The Reuters Polling Explorer, an interactive tool for exploring our poll results across business, politics, current affairs and lifestyle topics, launched on Thursday.
The editor-in-charge of data and computational journalism, Maurice Tamman, explains the new tool:
In January 2012, Reuters embarked on a polling project that flipped mainstream polling on its head. Instead of using telephones to gather results on a semi-regular basis, we partnered with the research firm Ipsos and opted to reach a huge number of mostly pre-screened respondents online. The result is that we have not only polled far more people than a traditional telephone survey can reach, but we’ve been polling continuously for more than a year and a half, asking hundreds of questions of about 11,000 people every month.

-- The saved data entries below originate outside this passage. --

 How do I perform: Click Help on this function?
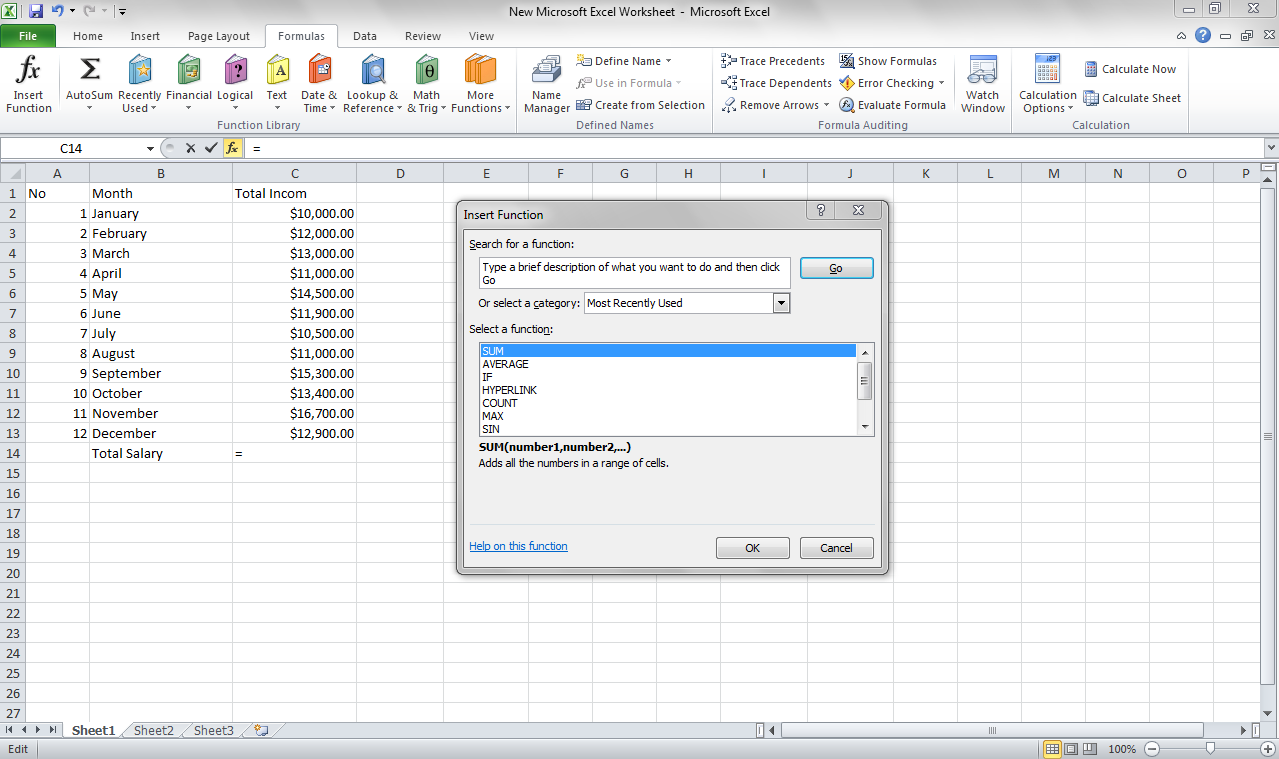pyautogui.click(x=518, y=546)
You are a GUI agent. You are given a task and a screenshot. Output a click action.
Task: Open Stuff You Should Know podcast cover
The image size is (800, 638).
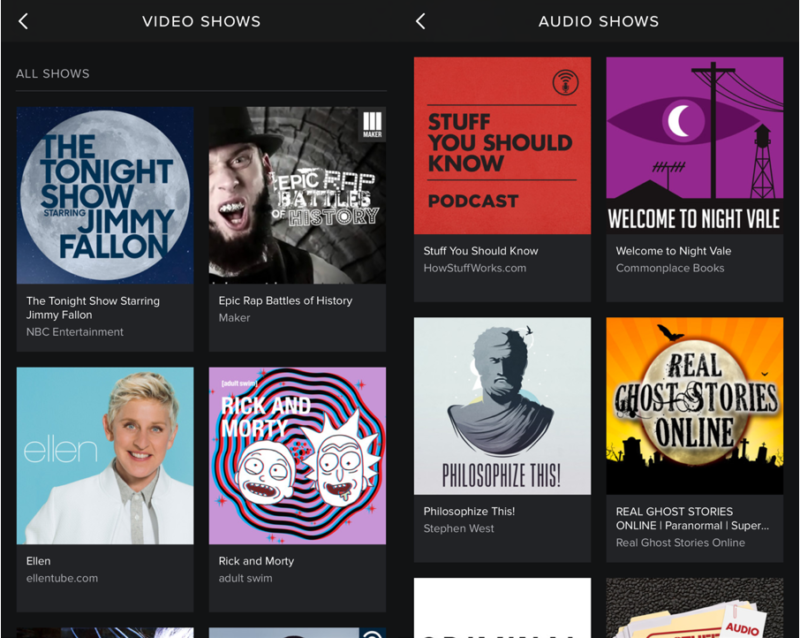coord(502,146)
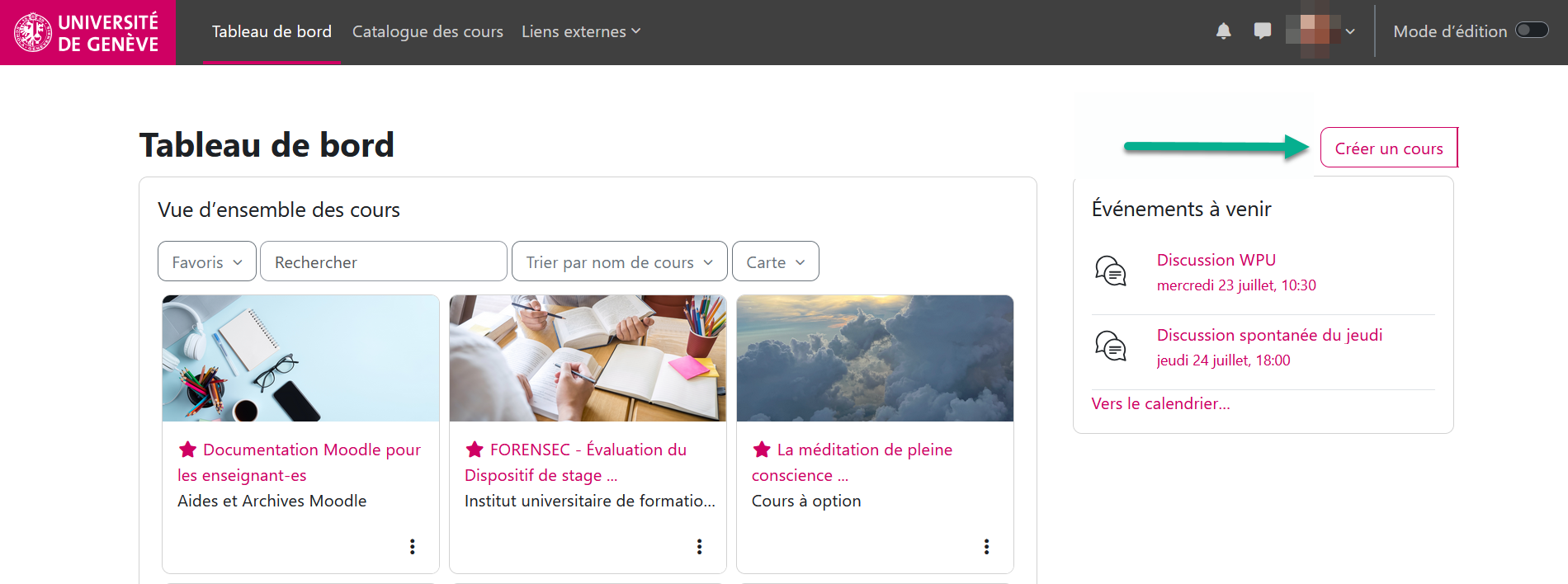
Task: Open the notifications bell icon
Action: click(1223, 31)

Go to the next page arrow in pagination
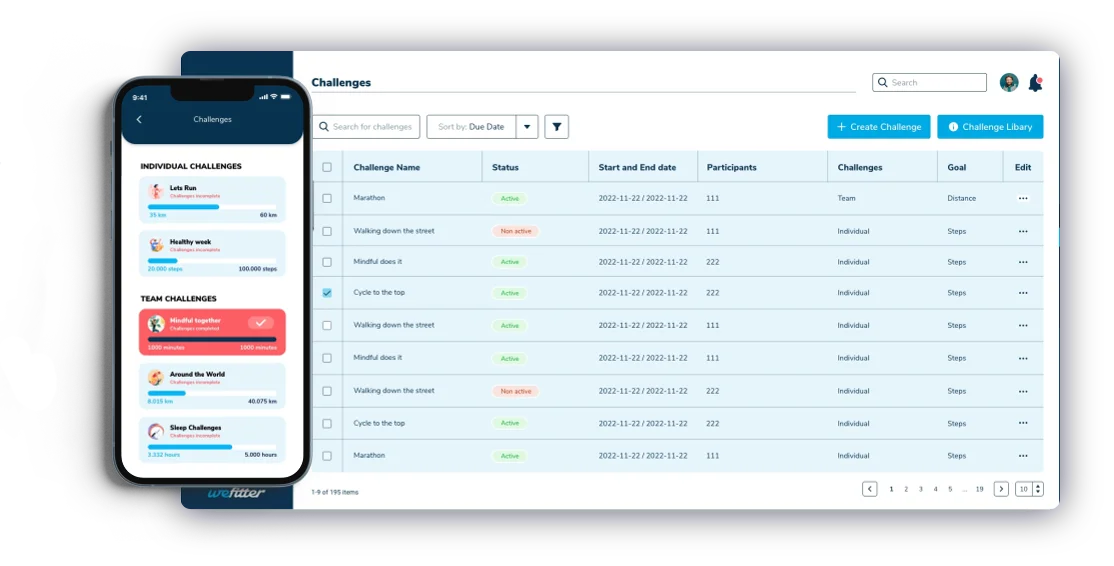click(x=1000, y=489)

It was a bold step, but one that paid off: It was among the most accurate polls on the Monday before the election. But to view the Reuters/Ipsos poll as simply an election survey would be to miss the vastness of this effort. Since the project started, we have asked questions about everything from political scandals and overseas revolutions to social network use and the U.S. government’s surveillance of its citizens.

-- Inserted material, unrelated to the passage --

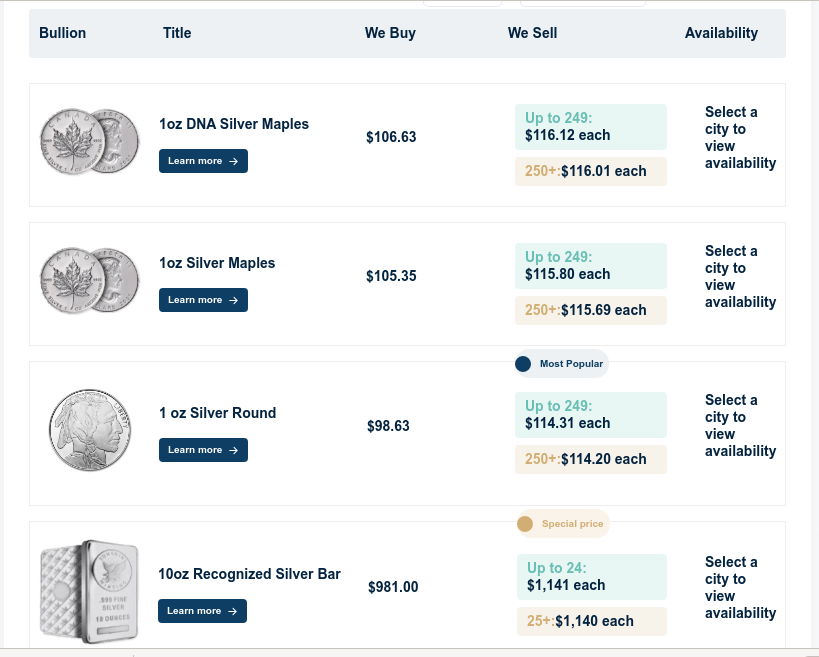The image size is (819, 657).
Task: Click the 1oz DNA Silver Maples coin image
Action: pyautogui.click(x=90, y=143)
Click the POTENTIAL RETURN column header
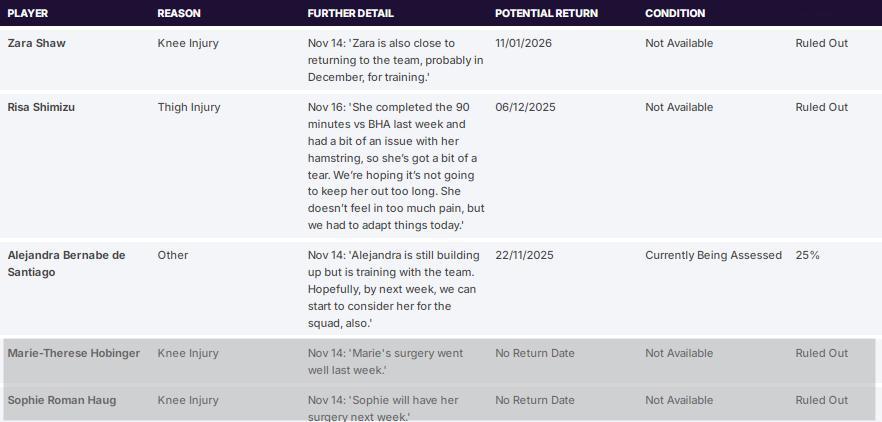Screen dimensions: 882x422 click(x=546, y=13)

In addition, the poll collects a huge array of demographic information about those who respond, ranging from age, race, sex and political affiliation to income, marital status, sexual orientation and religious affiliation. All questions can be filtered by these demographics, allowing for an unprecedented and detailed view of the mosaic that is America.
The results of that work are now available for the public to explore through the Reuters Polling Explorer. No other public tool exposes so much data about how Americans view each other, their world, their government and politics. The explorer is updated twice a week, on Tuesdays and Fridays, and new questions are added almost every week.